Bram Van Camp (Antwerp °1980) created his first composition at the age of 9. He studied composition (Wim Henderickx' course) at the Royal Flemish Conservatory of Music in Antwerp an in Theo Loevendie's class at the Conservatory of Amsterdam. In 2003 this resulted in his certification as “Master of Music” for Composition, Music Analyses, Counterpoint and Fugue. The same year he also graduated with the certification for violin and the degree “Finality” in chamber music. One year later he became a "Bachelor of Music" cum laude for Composition at the Conservatory of Amsterdam.

Awards & Commissions
Being a composer, he was rewarded with several prizes: in 1999 he won the Aquarius Composition Contest with Rhapsody for violin and orchestra.
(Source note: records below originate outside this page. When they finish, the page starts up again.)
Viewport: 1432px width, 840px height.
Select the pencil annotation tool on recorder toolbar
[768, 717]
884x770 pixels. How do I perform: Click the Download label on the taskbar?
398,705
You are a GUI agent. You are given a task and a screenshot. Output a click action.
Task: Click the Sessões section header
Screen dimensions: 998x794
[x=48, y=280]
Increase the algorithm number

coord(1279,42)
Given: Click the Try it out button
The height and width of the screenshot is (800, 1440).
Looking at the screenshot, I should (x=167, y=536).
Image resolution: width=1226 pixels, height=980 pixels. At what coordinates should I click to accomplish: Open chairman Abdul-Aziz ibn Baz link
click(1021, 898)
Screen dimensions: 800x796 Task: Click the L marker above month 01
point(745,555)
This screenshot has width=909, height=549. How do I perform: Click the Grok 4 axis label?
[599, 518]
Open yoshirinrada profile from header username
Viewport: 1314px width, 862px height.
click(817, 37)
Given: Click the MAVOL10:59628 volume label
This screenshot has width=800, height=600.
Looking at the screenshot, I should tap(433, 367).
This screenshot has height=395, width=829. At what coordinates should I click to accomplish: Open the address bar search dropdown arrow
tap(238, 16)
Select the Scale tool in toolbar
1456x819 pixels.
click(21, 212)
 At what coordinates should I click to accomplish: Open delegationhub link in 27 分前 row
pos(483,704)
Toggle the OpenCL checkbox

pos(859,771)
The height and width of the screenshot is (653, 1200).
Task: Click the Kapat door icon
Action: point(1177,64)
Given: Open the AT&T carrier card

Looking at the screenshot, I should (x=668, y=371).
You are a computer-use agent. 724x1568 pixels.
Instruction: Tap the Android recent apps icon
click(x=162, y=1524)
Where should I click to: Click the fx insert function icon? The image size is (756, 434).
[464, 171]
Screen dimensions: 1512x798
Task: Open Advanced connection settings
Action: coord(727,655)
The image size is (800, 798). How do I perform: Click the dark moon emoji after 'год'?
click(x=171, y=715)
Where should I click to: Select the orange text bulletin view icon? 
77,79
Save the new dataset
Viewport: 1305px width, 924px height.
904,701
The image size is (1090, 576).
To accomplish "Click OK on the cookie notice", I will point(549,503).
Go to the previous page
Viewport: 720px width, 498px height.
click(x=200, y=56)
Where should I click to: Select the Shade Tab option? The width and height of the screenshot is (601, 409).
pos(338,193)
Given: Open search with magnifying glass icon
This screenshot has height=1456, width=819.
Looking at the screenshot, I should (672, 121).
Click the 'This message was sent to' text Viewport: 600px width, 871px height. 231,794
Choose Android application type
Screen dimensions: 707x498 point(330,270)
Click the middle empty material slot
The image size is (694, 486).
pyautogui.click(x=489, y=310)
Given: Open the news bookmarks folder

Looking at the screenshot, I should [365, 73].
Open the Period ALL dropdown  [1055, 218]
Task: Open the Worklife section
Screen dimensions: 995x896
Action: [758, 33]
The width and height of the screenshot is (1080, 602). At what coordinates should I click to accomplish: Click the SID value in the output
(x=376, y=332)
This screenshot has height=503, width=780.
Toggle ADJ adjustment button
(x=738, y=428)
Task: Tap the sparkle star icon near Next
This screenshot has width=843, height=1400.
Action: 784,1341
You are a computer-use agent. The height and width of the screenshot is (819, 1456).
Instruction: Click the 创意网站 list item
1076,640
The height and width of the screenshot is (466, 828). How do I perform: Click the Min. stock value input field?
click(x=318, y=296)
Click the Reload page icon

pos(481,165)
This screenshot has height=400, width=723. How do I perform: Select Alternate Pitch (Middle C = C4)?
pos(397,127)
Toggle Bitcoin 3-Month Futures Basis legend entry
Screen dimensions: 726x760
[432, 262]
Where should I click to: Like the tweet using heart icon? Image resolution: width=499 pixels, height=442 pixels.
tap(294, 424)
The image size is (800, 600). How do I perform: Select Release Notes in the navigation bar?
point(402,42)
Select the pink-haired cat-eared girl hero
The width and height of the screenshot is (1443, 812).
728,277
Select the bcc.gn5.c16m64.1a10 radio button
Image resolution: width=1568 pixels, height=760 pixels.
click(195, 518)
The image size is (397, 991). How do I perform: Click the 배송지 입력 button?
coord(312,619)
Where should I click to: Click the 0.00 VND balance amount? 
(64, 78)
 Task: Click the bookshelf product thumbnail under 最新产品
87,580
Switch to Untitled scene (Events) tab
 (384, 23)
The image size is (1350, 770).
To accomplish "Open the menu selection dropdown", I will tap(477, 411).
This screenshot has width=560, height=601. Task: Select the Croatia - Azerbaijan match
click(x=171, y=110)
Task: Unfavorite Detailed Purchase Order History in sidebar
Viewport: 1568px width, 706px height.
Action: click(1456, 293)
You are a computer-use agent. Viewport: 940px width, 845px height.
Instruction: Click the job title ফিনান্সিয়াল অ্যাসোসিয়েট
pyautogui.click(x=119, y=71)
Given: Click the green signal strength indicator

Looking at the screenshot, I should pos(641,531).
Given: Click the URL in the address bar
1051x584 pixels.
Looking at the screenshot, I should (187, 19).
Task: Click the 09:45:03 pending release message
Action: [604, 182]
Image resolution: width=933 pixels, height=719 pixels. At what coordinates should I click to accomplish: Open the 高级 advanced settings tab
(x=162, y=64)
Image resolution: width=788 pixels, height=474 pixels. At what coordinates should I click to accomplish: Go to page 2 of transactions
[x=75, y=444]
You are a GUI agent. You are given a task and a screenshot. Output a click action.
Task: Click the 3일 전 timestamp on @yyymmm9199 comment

In 2002 he was rewarded with the BAP prize (Belgian Artistic Promotion) issued by SABAM, for his Trio for clarinet, viola and piano (2000). His String Quartet (2004) was rewarded with the ISCM (International Society for Contemporary Music) Quality Label in 2006. In 2007 he was awarded with the Jeugd en Muziek Prijs voor Compositie (Youth & Music Award for Composition).

His compositions were commissioned by the "Festival of Flanders", "deSingel" (Antwerp) and Ars Musica, the Hermes Ensemble, the Nota Bene Ensemble, the Syrinx Ensemble and the Kandinsky String Quartet. In 2006 his wind quintet Hidden Facts was recorded by I Solisti del Vento for radio Klara. In 2007 his first symphony (Tetrahedron) was commissioned and premiered by the Royal Flanders Philharmonic (deFilharmonie). He was "Composer in Residence" for the Hermes Ensemble and wrote his Concerto for violin and ensemble, commissioned by them. His Capriccio for oboe solo is frequently performed by Piet Van Bockstal.

Creating his music Bram Van Camp always strives for a style starting intuitively, where each note can be explained as being element of an own consequent system. He focuses on a musical and organic sounding result. This way, his system of composing is not the objective on itself, yet it is applied as a means to result in natural sounding essence: the real organic music. For him each composition is a quest to rebuild and refresh previous compositions. Philosophically speaking there is a similarity with György Ligeti. His stylistic roots originate from Béla Bartók, Igor Stravinski and Alban Berg.

Because of his craze for natural, organic musical freedom, his music is often influenced by jazz music. Some of his works conquered their place on jazz concerts.

Performing Musician
Bram Van Camp also studied violin at the Royal Flemish Conservatory of Music in Antwerp, taught by Vegard Nilsen and Kees Koelmans. In 2003 he graduated cum laude with the certification of "Master of Music" for violin and the degree "Finality" in chamber music.

Being a violinist, he attended many master classes and built a lot of experience in the orchestra and chamber music ensembles.

His Sonata for violin and piano (2003) was premiered by himself with Nikolaas Kende (piano). Strata for 2 violins he premiered with baroque violinist Charlotte Vande Ginste.

In October 2003 he appeared as a soloist by joining the "Ensemble for New Music" (Conservatory of Amsterdam) for the premiere of the violin concerto by Henrik Hellstenius (Norway) for the ISCM World Music Days in Ljubljana (Slovenia). The concert was recorded by the Slovenian Radio.